Reputation: 285
there!I'm new to Cloud-DataFlow.
I'm using DataflowPipelineRunner to read a csv file and output the result to BigQuery.It works well when the csv file's size is small(only 20 records,less than 1MB),but went OOM error while the file's size becomes huge(over 10million records, about 616.42 MB).
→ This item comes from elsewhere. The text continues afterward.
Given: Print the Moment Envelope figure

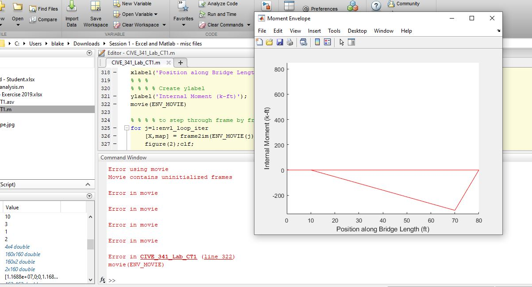Looking at the screenshot, I should (289, 42).
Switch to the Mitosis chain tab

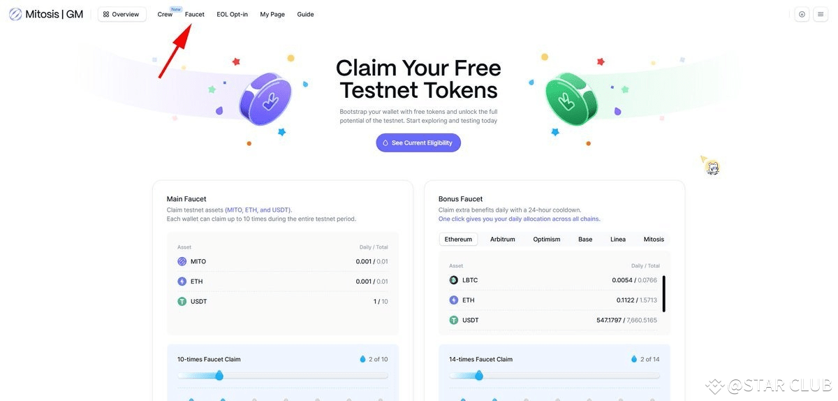(654, 239)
Below is the error message:
java.lang.OutOfMemoryError: Java heap space at java.util.Arrays.copyOf(Arrays.java:3236) at java.io.ByteArrayOutputStream.grow(ByteArrayOutputStream.java:118) at java.io.ByteArrayOutputStream.ensureCapacity(ByteArrayOutputStream.java:93) at java.io.ByteArrayOutputStream.write(ByteArrayOutputStream.java:153) at com.google.cloud.dataflow.sdk.util.StreamUtils.getBytes(StreamUtils.java:63) at co.coder.MyCoder.decode(MyCoder.java:54) at co.coder.MyCoder.decode(MyCoder.java:1) at com.google.cloud.dataflow.sdk.io.TextIO$TextSource$TextBasedReader.decodeCurrentElement(TextIO.java:1065) at com.google.cloud.dataflow.sdk.io.TextIO$TextSource$TextBasedReader.readNextRecord(TextIO.java:1052) at com.google.cloud.dataflow.sdk.io.FileBasedSource$FileBasedReader.advanceImpl(FileBasedSource.java:536) at com.google.cloud.dataflow.sdk.io.OffsetBasedSource$OffsetBasedReader.advance(OffsetBasedSource.java:287) at com.google.cloud.dataflow.sdk.runners.worker.WorkerCustomSources$BoundedReaderIterator.advance(WorkerCustomSources.java:541) at com.google.cloud.dataflow.sdk.util.common.worker.ReadOperation$SynchronizedReaderIterator.advance(ReadOperation.java:425) at com.google.cloud.dataflow.sdk.util.common.worker.ReadOperation.runReadLoop(ReadOperation.java:217) at com.google.cloud.dataflow.sdk.util.common.worker.ReadOperation.start(ReadOperation.java:182) at com.google.cloud.dataflow.sdk.util.common.worker.MapTaskExecutor.execute(MapTaskExecutor.java:69) at com.google.cloud.dataflow.sdk.runners.worker.DataflowWorker.executeWork(DataflowWorker.java:284) at com.google.cloud.dataflow.sdk.runners.worker.DataflowWorker.doWork(DataflowWorker.java:220) at com.google.cloud.dataflow.sdk.runners.worker.DataflowWorker.getAndPerformWork(DataflowWorker.java:170) at com.google.cloud.dataflow.sdk.runners.worker.DataflowWorkerHarness$WorkerThread.doWork(DataflowWorkerHarness.java:192) at com.google.cloud.dataflow.sdk.runners.worker.DataflowWorkerHarness$WorkerThread.call(DataflowWorkerHarness.java:172) at com.google.cloud.dataflow.sdk.runners.worker.DataflowWorkerHarness$WorkerThread.call(DataflowWorkerHarness.java:159) at java.util.concurrent.FutureTask.run(FutureTask.java:266) at java.util.concurrent.ThreadPoolExecutor.runWorker(ThreadPoolExecutor.java:1142) at java.util.concurrent.ThreadPoolExecutor$Worker.run(ThreadPoolExecutor.java:617) at java.lang.Thread.run(Thread.java:745)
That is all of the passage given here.